The Divine Mind: Exploring the Psychological History of God’s Inner Journey
Presented by Michael Gellert, MA, LCSW
link to audio file
Sunday, 4:00 PM – 6:00 PM, January 21st, 2018
Michael Gellert’s new book tells the story of the Abrahamic God from a viewpoint that is imagined to be his, if such a thing were possible. Who he originally was—a God tormented and divided against himself and humanity—and who he became is a journey from affliction to redemption, from trauma to enlightenment. Spanning from the scriptures of Judaism, Christianity, and Islam to their later mystical teachings, the book explains many of the Hebrew Bible’s darker moments yet concludes on the same joyful note as his journey, namely, on a celebration of his deep, mystical nature. It shows how his inner journey offers us a metaphor for our own. This book talk will include a brief overview of this journey and the reading of a selected chapter. Signed copies will be on sale at the talk.
Course objectives:
To understand the story of the Abrahamic God as the evolution of our human experience of him.
To explore what the core images and ideas of Judaism, Christianity, and Islam reveal about the psychological nature of religious experience.
To appreciate how the many different traditions of mysticism share the same universal dynamics.

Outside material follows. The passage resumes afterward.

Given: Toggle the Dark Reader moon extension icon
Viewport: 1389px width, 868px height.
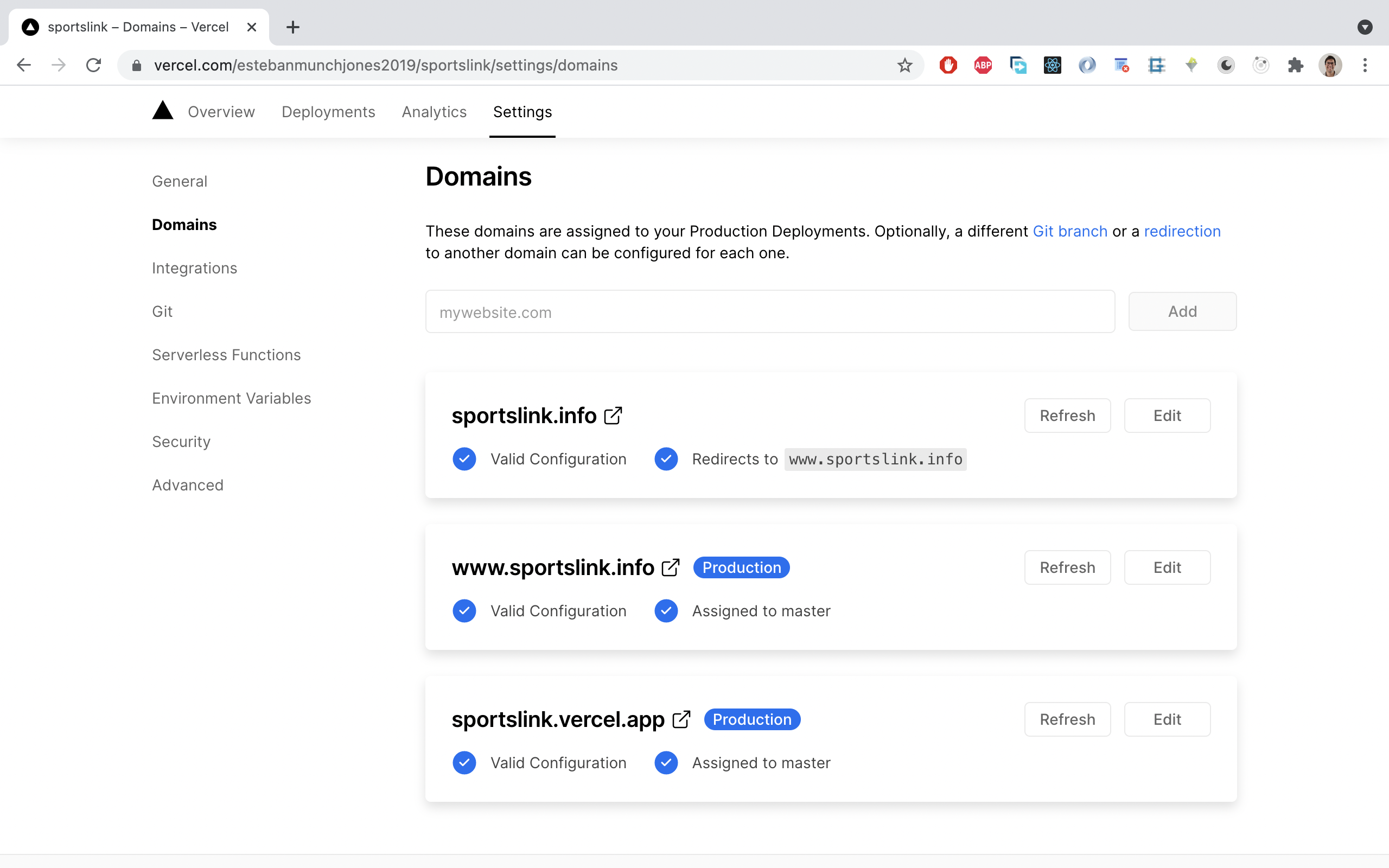Looking at the screenshot, I should pyautogui.click(x=1226, y=65).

Michael Gellert, MA, LCSW, is former Director of Training of the C.G. Jung Institute of Los Angeles, where he currently serves as research instructor. A Jungian analyst practicing in Los Angeles and Pasadena, he sees individuals and couples and offers a Jungian Writing Workshop. He was educated in rabbinic Judaism, hitchhiked from Europe to India at age 19, studied theology at Loyola College in Montreal and media theory with Marshall McLuhan at the University of Toronto, and trained with the renowned Zen master Koun Yamada in Japan for two years. The author of Modern Mysticism, The Fate of America, The Way of the Small, and The Divine Mind, he lectures widely on psychology, religion, and contemporary culture.